Tratamento Cirúrgico
Quando o tratamento conservador falha ou a lesão é instável:
- Desbridamento e Microfraturas (Artroscopia)
- Por vídeo, remove-se o tecido lesionado e são feitos pequenos furos no osso para estimular a formação de um "fibrocartilagem" (cicatriz).
- Transplante Osteocondral (Mosaicoplastia)
- Retirada de um "plug" de osso e cartilagem de uma área de menor carga (geralmente do joelho) para preencher a falha no tálus.
- Membranas de Colágeno
- técnicas modernas que utilizam andaimes biológicos para regenerar a cartilagem de forma mais próxima à original.

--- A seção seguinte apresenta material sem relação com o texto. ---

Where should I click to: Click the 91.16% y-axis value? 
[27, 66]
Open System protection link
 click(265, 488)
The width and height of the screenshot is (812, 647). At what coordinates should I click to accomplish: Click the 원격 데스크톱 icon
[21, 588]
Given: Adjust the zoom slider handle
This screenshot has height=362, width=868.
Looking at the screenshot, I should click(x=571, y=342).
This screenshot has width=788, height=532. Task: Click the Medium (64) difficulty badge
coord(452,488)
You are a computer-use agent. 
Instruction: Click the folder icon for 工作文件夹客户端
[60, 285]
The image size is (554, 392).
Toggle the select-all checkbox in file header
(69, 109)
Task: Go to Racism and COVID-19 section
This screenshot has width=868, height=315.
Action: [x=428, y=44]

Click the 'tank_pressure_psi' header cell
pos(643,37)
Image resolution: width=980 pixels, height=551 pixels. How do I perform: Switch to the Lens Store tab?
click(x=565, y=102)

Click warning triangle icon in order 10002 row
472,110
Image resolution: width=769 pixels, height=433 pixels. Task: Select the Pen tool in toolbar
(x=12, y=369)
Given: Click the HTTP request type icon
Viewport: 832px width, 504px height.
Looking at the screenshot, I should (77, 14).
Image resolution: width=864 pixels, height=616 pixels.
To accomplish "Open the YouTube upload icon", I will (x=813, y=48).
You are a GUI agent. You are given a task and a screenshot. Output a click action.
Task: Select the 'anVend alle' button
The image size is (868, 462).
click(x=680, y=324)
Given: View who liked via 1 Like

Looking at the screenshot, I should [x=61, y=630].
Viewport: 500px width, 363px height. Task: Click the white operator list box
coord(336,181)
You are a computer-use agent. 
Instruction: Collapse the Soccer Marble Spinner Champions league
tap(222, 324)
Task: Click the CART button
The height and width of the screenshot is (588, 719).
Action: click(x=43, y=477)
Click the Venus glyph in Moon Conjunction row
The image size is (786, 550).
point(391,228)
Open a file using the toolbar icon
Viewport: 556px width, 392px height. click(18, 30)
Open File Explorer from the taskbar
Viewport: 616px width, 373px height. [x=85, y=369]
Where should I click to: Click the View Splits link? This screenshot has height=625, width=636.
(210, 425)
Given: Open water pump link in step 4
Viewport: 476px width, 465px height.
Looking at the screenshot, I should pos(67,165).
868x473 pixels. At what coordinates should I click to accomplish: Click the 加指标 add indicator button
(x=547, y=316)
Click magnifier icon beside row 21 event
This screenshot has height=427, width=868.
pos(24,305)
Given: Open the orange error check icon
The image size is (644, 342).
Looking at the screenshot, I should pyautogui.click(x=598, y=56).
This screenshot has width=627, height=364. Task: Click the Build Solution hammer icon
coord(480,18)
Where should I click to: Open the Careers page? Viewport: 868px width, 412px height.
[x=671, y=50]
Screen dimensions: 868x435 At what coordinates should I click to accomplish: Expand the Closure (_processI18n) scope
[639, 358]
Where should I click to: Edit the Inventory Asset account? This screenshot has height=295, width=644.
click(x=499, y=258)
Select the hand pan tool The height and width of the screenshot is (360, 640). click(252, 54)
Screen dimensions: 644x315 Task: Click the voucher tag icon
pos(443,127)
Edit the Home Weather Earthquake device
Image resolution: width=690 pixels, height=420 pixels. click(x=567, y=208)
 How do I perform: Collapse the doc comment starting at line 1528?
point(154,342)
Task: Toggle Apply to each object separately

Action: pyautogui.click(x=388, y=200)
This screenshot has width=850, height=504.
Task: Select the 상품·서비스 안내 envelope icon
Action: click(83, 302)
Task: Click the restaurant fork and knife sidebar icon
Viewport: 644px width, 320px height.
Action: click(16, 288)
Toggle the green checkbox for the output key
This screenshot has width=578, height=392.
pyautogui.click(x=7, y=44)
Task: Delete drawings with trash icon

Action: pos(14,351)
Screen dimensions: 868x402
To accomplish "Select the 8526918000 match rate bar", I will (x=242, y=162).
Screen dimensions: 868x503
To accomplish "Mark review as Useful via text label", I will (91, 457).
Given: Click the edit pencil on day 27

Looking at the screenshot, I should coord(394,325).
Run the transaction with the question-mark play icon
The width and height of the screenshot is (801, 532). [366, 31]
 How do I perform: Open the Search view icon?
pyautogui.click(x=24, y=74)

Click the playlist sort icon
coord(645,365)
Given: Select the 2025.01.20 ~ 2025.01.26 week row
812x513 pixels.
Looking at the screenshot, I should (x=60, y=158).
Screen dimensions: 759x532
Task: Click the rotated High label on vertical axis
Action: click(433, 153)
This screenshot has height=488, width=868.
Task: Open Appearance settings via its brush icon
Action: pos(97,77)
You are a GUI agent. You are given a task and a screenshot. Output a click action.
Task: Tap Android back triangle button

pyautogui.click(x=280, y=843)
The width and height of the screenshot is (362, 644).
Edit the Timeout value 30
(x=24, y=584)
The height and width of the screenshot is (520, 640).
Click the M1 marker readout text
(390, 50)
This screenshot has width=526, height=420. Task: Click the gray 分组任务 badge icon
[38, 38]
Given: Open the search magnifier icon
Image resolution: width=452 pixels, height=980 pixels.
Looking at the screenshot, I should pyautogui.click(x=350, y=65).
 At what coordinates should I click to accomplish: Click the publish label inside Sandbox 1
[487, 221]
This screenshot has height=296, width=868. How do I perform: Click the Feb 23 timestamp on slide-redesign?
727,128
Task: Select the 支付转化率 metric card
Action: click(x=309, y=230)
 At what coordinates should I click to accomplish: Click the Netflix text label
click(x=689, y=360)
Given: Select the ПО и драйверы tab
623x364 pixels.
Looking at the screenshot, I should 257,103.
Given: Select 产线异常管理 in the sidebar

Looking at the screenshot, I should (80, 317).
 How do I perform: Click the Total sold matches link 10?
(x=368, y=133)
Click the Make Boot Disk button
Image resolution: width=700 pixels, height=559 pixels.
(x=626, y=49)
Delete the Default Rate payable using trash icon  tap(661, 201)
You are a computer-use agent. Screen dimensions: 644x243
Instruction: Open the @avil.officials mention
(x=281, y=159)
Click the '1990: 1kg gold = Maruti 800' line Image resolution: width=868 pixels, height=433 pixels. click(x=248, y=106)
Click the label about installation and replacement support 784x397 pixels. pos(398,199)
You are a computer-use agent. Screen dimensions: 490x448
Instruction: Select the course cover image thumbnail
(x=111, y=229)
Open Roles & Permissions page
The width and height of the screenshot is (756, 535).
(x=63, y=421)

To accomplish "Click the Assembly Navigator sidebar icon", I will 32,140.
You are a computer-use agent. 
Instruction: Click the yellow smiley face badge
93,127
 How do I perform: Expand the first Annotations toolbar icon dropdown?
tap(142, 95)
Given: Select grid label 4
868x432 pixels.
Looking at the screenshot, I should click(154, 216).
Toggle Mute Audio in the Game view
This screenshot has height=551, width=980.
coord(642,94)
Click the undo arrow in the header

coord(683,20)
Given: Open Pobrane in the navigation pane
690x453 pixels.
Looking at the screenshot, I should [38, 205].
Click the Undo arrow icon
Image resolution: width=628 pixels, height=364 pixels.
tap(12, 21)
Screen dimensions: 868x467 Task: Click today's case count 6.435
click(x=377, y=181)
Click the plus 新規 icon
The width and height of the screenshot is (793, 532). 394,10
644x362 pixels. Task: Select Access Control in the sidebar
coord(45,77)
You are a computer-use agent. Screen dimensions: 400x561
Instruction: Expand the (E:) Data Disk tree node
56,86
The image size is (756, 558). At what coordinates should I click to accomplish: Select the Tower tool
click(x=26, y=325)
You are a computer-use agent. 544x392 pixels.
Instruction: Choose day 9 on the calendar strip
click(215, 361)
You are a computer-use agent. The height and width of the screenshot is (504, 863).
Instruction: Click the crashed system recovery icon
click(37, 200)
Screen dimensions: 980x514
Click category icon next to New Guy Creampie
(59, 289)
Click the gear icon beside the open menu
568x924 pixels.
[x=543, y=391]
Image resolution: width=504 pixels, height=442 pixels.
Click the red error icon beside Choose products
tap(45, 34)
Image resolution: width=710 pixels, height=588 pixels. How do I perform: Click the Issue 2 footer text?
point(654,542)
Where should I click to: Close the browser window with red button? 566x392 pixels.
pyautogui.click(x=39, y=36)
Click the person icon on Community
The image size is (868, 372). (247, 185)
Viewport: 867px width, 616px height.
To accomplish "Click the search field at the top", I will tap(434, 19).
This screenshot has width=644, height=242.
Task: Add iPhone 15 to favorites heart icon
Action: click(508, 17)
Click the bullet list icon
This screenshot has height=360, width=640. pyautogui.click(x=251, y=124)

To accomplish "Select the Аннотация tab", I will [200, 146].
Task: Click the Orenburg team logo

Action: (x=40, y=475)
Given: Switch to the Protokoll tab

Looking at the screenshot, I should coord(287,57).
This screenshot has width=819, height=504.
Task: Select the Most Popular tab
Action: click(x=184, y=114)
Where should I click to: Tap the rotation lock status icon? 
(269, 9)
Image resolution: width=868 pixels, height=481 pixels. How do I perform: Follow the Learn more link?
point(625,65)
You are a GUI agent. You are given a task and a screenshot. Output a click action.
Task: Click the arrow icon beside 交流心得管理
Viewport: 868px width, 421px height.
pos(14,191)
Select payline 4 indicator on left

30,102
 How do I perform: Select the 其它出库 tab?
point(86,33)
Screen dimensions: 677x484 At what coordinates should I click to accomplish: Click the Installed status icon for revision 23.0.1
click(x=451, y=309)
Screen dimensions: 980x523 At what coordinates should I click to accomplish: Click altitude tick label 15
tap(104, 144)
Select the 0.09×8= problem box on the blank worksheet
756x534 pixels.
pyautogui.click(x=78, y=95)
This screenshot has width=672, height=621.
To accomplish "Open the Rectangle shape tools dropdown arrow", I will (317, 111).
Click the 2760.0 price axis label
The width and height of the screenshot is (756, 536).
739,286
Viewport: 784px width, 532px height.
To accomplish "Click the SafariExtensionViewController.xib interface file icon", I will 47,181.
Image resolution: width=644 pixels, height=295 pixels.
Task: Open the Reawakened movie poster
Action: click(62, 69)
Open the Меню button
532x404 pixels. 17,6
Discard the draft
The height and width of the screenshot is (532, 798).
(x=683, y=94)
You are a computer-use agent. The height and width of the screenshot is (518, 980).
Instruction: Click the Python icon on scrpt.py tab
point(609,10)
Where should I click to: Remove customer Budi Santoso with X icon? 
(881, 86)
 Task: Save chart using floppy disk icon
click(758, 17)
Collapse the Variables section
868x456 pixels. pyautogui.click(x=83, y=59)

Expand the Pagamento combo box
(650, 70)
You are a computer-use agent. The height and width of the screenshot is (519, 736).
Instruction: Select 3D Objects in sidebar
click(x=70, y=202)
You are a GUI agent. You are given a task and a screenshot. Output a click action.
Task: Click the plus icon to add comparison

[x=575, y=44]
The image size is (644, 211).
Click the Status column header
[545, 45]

Quais exames podem ser solicitados pelo médico?
Como a cartilagem não aparece no Raio-X comum, exames avançados são fundamentais:
- Radiografia (Raio-X)
- Útil apenas em lesões grandes ou para descartar fraturas. Muitas vezes aparece normal em lesões osteocondrais iniciais.
- Ressonância Magnética (RM)
- É o exame padrão-ouro. Permite ver a extensão da lesão na cartilagem, a presença de edema ósseo (inflamação dentro do osso) e se há líquido por baixo da lesão (sinal de instabilidade).
- Tomografia Computadorizada (TC)
- Excelente para avaliar a parte óssea, definir o tamanho exato da cratera e planejar cirurgias de reconstrução.
- Cintilografia Óssea
- Raramente usada hoje, mas pode auxiliar em casos de dúvida sobre a atividade metabólica da lesão.